>> Start Source extract

Stochastic Volatility: When Volatility Itself Is Random
Volatility is not constant. We knew that already. The deterministic volatility surface tries to fix this by making volatility a function of stock price and time. But the surface changes every time you recalibrate. The model is fundamentally incomplete.
What if volatility itself is random? Not deterministic, not a function you can write down, but genuinely unpredictable. This is Chapter 51, and it is one of the most important chapters in the entire book. Stochastic volatility models are the workhorses of modern derivatives pricing.
What Stochastic Volatility Is (and Is Not)
Before diving in, Wilmott makes an important distinction. Random volatility is not the same as stochastic volatility. Here is the difference.
Suppose you flip a coin before each day. Heads means 10% volatility today, tails means 30%. The resulting return distribution has higher peaks and fatter tails than a normal distribution. But as long as the standard deviation of returns exists and scales with the square root of time, you can still use Black-Scholes with the overall standard deviation. This is random volatility but not stochastic in the sense that matters.

>> End Source extract

**Directive A**
Reproduce the stretch of the passage on stochastic volatility from "What if volatility" through "(and Is Not)".
**Directive B**
Summarize the passage on stochastic volatility in two sentences.

>> Start Recorded data

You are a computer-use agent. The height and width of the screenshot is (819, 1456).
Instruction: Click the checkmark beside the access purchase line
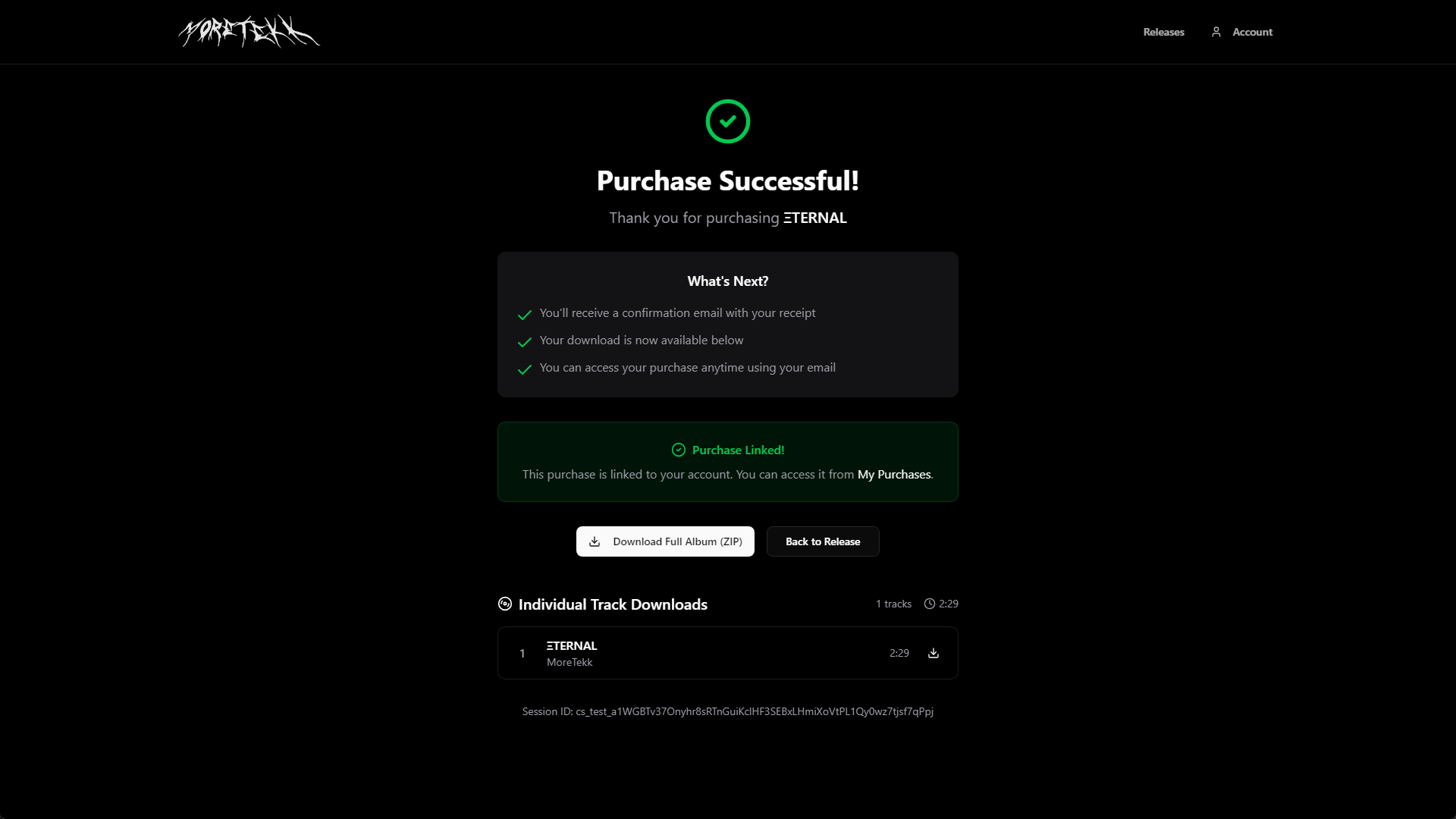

>> End Recorded data

**Correct response A**
What if volatility itself is random? Not deterministic, not a function you can write down, but genuinely unpredictable. This is Chapter 51, and it is one of the most important chapters in the entire book. Stochastic volatility models are the workhorses of modern derivatives pricing.
What Stochastic Volatility Is (and Is Not)

**Correct response B**
Deterministic volatility surfaces change with every recalibration and leave the model incomplete, so stochastic volatility models treat volatility itself as random; these models are the workhorses of modern derivatives pricing. Random volatility is not the same as stochastic volatility: if a daily coin flip sets volatility at 10% or 30%, Black-Scholes can still be used with the overall standard deviation, provided that deviation exists and scales with the square root of time.